Dr Kuerer on Advancements in Neoadjuvant Systemic Therapies in Breast Cancer

March 23, 2024 | by magnews24.com

Henry Kuerer, MD, PhD, FACS, CMQ, professor of surgery, PH and Fay Etta Robinson Distinguished Professor in Cancer Research, Department of Breast Surgical Oncology, The University of Texas MD Anderson Cancer Center, discusses significant advancements in neoadjuvant systemic therapies in breast cancer.

Notably, neoadjuvant systemic therapies, which have included the introduction of immunotherapy, have shown promising results, with pathologic complete response (pCR) rates ranging from 60% to 70% in patients with T1/T2 tumors and N1 disease, Kuerer begins. This has led to the initiation of clinical trials utilizing image-guided biopsies post-treatment to potentially eliminate the need for surgery in cases where no cancer is detected.

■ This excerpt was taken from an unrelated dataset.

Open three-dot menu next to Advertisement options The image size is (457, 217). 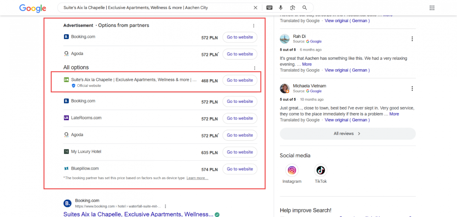tap(254, 26)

MD Anderson launched a clinical trial (NCT02945579) that has evolved into a multicenter study evaluating the elimination of surgery in patients with HER2-positive or triple-negative breast cancer who do not have residual cancer following neoadjuvant systemic therapy. If patients have no residual disease per image-guided biopsy after systemic therapy, they can skip surgery and proceed to radiotherapy.

The success of neoadjuvant immunotherapy extends beyond breast cancer, Kuerer emphasizes, noting the importance of accurate patient selection for such therapies, facilitated by advancements in biopsy techniques, particularly in solid organ tumors.

Kuerer proceeds to highlight the importance of multidisciplinary collaboration in tailoring axillary therapy, involving medical oncologists, radiation oncologists, surgeons, and reconstructive or microvascular surgeons. This collaborative approach not only informs treatment decisions but also promotes advancements in techniques such as lymphatic flow preservation, potentially reducing the incidence of lymphedema in patients with breast cancer.

Kuerer underscores the evolving landscape of breast cancer treatment, driven by the integration of immunotherapies, advanced biopsy techniques, and multidisciplinary care. These developments hold promise for improving outcomes and reducing treatment-related morbidities in patients with breast cancer. Further research and collaboration are essential to optimize the efficacy and safety of these innovative approaches, he concludes.